Data listing>
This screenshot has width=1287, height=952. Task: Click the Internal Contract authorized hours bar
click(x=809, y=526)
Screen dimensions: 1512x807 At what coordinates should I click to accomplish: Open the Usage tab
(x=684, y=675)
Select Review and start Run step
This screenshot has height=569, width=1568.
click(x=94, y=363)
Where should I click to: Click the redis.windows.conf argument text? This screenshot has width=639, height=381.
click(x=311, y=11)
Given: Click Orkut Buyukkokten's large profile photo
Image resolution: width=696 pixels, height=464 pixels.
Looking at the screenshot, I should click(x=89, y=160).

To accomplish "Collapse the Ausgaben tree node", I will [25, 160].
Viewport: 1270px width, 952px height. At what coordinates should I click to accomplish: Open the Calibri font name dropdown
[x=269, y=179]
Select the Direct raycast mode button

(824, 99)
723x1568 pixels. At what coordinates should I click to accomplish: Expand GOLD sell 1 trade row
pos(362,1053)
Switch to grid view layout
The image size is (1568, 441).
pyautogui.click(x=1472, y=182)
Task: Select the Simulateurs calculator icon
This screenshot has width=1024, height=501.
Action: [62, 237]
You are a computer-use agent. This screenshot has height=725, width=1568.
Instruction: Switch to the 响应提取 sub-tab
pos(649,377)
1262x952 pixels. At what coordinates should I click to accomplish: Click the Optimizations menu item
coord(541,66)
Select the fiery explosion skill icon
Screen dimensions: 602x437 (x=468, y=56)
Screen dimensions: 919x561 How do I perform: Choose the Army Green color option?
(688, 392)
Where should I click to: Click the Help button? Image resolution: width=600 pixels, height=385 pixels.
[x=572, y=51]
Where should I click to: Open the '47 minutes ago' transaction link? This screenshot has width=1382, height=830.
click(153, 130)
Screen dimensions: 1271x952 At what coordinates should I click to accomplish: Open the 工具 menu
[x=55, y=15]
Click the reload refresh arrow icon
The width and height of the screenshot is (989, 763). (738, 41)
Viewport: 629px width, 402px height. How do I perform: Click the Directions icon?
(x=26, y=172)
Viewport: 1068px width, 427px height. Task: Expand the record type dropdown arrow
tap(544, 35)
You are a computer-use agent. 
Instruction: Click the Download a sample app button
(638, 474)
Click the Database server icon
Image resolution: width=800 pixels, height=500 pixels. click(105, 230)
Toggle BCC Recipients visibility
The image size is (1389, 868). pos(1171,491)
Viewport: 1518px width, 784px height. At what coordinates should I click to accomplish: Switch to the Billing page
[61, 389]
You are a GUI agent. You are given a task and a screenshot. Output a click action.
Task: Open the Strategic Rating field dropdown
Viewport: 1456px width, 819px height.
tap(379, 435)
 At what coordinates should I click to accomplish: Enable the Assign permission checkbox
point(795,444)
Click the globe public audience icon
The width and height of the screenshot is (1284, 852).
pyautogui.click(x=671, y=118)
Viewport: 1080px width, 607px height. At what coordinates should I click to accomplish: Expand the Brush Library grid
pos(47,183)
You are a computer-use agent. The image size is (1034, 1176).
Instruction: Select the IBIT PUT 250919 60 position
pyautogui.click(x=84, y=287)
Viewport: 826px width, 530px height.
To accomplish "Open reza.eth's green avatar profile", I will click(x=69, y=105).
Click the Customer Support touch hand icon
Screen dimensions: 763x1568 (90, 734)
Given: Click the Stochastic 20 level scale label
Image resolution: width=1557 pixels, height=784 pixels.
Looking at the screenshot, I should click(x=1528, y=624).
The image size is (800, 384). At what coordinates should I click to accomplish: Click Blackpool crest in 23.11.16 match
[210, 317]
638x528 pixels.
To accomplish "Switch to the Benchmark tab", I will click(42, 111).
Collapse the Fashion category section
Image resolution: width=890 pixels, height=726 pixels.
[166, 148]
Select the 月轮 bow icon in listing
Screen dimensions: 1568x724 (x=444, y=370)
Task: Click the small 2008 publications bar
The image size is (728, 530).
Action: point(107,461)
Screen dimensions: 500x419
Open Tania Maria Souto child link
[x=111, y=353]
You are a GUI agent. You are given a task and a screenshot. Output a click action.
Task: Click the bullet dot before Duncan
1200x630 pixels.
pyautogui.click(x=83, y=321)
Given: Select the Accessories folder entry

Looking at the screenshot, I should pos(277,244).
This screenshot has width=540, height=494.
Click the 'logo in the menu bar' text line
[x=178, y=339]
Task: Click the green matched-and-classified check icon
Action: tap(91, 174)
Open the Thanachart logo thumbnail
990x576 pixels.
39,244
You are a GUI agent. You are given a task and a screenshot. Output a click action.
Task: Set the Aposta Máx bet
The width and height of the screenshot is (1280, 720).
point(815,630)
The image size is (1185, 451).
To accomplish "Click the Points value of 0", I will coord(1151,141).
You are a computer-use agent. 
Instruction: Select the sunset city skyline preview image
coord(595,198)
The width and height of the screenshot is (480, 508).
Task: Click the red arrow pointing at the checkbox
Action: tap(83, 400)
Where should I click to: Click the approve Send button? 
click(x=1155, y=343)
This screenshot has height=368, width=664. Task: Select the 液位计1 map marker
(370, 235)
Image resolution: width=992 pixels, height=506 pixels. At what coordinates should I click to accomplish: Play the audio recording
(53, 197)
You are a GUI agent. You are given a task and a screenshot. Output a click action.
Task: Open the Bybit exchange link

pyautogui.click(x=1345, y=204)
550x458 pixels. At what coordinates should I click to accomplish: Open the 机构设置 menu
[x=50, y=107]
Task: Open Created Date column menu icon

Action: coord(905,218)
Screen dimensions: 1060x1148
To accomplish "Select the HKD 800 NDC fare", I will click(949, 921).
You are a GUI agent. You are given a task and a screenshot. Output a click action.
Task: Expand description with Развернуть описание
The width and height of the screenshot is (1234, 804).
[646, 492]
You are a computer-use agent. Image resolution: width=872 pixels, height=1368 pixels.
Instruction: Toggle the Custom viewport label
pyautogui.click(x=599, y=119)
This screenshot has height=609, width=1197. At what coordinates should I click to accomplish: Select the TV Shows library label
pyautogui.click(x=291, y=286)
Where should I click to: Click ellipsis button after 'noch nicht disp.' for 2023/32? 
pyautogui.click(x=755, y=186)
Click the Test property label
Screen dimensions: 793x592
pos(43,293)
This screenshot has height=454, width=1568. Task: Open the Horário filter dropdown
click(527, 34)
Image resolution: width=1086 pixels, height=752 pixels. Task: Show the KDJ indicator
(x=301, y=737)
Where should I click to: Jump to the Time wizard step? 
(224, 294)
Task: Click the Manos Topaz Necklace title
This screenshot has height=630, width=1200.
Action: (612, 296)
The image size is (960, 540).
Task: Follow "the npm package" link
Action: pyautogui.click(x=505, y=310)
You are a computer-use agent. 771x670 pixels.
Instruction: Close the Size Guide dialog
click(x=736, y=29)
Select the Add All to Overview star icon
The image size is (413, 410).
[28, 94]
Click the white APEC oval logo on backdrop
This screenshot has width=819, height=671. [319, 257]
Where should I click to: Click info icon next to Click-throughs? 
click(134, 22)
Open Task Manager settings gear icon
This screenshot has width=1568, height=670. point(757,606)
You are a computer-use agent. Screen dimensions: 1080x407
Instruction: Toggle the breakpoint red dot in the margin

Problem to work on>
Each record above should be returned exactly as written.

Reply to the task>
This screenshot has width=1287, height=952. Task: Click the Internal Contract authorized hours bar
click(x=809, y=526)
Screen dimensions: 1512x807 At what coordinates should I click to accomplish: Open the Usage tab
(x=684, y=675)
Select Review and start Run step
This screenshot has height=569, width=1568.
click(x=94, y=363)
Where should I click to: Click the redis.windows.conf argument text? This screenshot has width=639, height=381.
click(x=311, y=11)
Given: Click Orkut Buyukkokten's large profile photo
Image resolution: width=696 pixels, height=464 pixels.
Looking at the screenshot, I should click(x=89, y=160).

To accomplish "Collapse the Ausgaben tree node", I will [25, 160].
Viewport: 1270px width, 952px height. At what coordinates should I click to accomplish: Open the Calibri font name dropdown
[x=269, y=179]
Select the Direct raycast mode button

(824, 99)
723x1568 pixels. At what coordinates should I click to accomplish: Expand GOLD sell 1 trade row
pos(362,1053)
Switch to grid view layout
The image size is (1568, 441).
pyautogui.click(x=1472, y=182)
Task: Select the Simulateurs calculator icon
This screenshot has width=1024, height=501.
Action: [62, 237]
You are a computer-use agent. This screenshot has height=725, width=1568.
Instruction: Switch to the 响应提取 sub-tab
pos(649,377)
1262x952 pixels. At what coordinates should I click to accomplish: Click the Optimizations menu item
coord(541,66)
Select the fiery explosion skill icon
Screen dimensions: 602x437 (x=468, y=56)
Screen dimensions: 919x561 How do I perform: Choose the Army Green color option?
(688, 392)
Where should I click to: Click the Help button? Image resolution: width=600 pixels, height=385 pixels.
[x=572, y=51]
Where should I click to: Open the '47 minutes ago' transaction link? This screenshot has width=1382, height=830.
click(153, 130)
Screen dimensions: 1271x952 At what coordinates should I click to accomplish: Open the 工具 menu
[x=55, y=15]
Click the reload refresh arrow icon
The width and height of the screenshot is (989, 763). (738, 41)
Viewport: 629px width, 402px height. How do I perform: Click the Directions icon?
(x=26, y=172)
Viewport: 1068px width, 427px height. Task: Expand the record type dropdown arrow
tap(544, 35)
You are a computer-use agent. 
Instruction: Click the Download a sample app button
(638, 474)
Click the Database server icon
Image resolution: width=800 pixels, height=500 pixels. click(105, 230)
Toggle BCC Recipients visibility
The image size is (1389, 868). pos(1171,491)
Viewport: 1518px width, 784px height. At what coordinates should I click to accomplish: Switch to the Billing page
[61, 389]
You are a GUI agent. You are given a task and a screenshot. Output a click action.
Task: Open the Strategic Rating field dropdown
Viewport: 1456px width, 819px height.
tap(379, 435)
 At what coordinates should I click to accomplish: Enable the Assign permission checkbox
point(795,444)
Click the globe public audience icon
The width and height of the screenshot is (1284, 852).
pyautogui.click(x=671, y=118)
Viewport: 1080px width, 607px height. At what coordinates should I click to accomplish: Expand the Brush Library grid
pos(47,183)
You are a computer-use agent. The image size is (1034, 1176).
Instruction: Select the IBIT PUT 250919 60 position
pyautogui.click(x=84, y=287)
Viewport: 826px width, 530px height.
To accomplish "Open reza.eth's green avatar profile", I will click(x=69, y=105).
Click the Customer Support touch hand icon
Screen dimensions: 763x1568 (90, 734)
Given: Click the Stochastic 20 level scale label
Image resolution: width=1557 pixels, height=784 pixels.
Looking at the screenshot, I should click(x=1528, y=624).
The image size is (800, 384). At what coordinates should I click to accomplish: Click Blackpool crest in 23.11.16 match
[210, 317]
638x528 pixels.
To accomplish "Switch to the Benchmark tab", I will click(42, 111).
Collapse the Fashion category section
Image resolution: width=890 pixels, height=726 pixels.
[166, 148]
Select the 月轮 bow icon in listing
Screen dimensions: 1568x724 (x=444, y=370)
Task: Click the small 2008 publications bar
The image size is (728, 530).
Action: point(107,461)
Screen dimensions: 500x419
Open Tania Maria Souto child link
[x=111, y=353]
You are a GUI agent. You are given a task and a screenshot. Output a click action.
Task: Click the bullet dot before Duncan
1200x630 pixels.
pyautogui.click(x=83, y=321)
Given: Select the Accessories folder entry

Looking at the screenshot, I should pos(277,244).
This screenshot has width=540, height=494.
Click the 'logo in the menu bar' text line
[x=178, y=339]
Task: Click the green matched-and-classified check icon
Action: tap(91, 174)
Open the Thanachart logo thumbnail
990x576 pixels.
39,244
You are a GUI agent. You are given a task and a screenshot. Output a click action.
Task: Set the Aposta Máx bet
The width and height of the screenshot is (1280, 720).
point(815,630)
The image size is (1185, 451).
To accomplish "Click the Points value of 0", I will coord(1151,141).
You are a computer-use agent. 
Instruction: Select the sunset city skyline preview image
coord(595,198)
The width and height of the screenshot is (480, 508).
Task: Click the red arrow pointing at the checkbox
Action: tap(83, 400)
Where should I click to: Click the approve Send button? 
click(x=1155, y=343)
This screenshot has height=368, width=664. Task: Select the 液位计1 map marker
(370, 235)
Image resolution: width=992 pixels, height=506 pixels. At what coordinates should I click to accomplish: Play the audio recording
(53, 197)
You are a GUI agent. You are given a task and a screenshot. Output a click action.
Task: Open the Bybit exchange link

pyautogui.click(x=1345, y=204)
550x458 pixels. At what coordinates should I click to accomplish: Open the 机构设置 menu
[x=50, y=107]
Task: Open Created Date column menu icon

Action: coord(905,218)
Screen dimensions: 1060x1148
To accomplish "Select the HKD 800 NDC fare", I will click(949, 921).
You are a GUI agent. You are given a task and a screenshot. Output a click action.
Task: Expand description with Развернуть описание
The width and height of the screenshot is (1234, 804).
[646, 492]
You are a computer-use agent. Image resolution: width=872 pixels, height=1368 pixels.
Instruction: Toggle the Custom viewport label
pyautogui.click(x=599, y=119)
This screenshot has height=609, width=1197. At what coordinates should I click to accomplish: Select the TV Shows library label
pyautogui.click(x=291, y=286)
Where should I click to: Click ellipsis button after 'noch nicht disp.' for 2023/32? 
pyautogui.click(x=755, y=186)
Click the Test property label
Screen dimensions: 793x592
pos(43,293)
This screenshot has height=454, width=1568. Task: Open the Horário filter dropdown
click(527, 34)
Image resolution: width=1086 pixels, height=752 pixels. Task: Show the KDJ indicator
(x=301, y=737)
Where should I click to: Jump to the Time wizard step? 
(224, 294)
Task: Click the Manos Topaz Necklace title
This screenshot has height=630, width=1200.
Action: (612, 296)
The image size is (960, 540).
Task: Follow "the npm package" link
Action: pyautogui.click(x=505, y=310)
You are a computer-use agent. 771x670 pixels.
Instruction: Close the Size Guide dialog
click(x=736, y=29)
Select the Add All to Overview star icon
The image size is (413, 410).
[28, 94]
Click the white APEC oval logo on backdrop
This screenshot has width=819, height=671. [319, 257]
Where should I click to: Click info icon next to Click-throughs? 
click(134, 22)
Open Task Manager settings gear icon
This screenshot has width=1568, height=670. point(757,606)
You are a computer-use agent. Screen dimensions: 1080x407
Instruction: Toggle the breakpoint red dot in the margin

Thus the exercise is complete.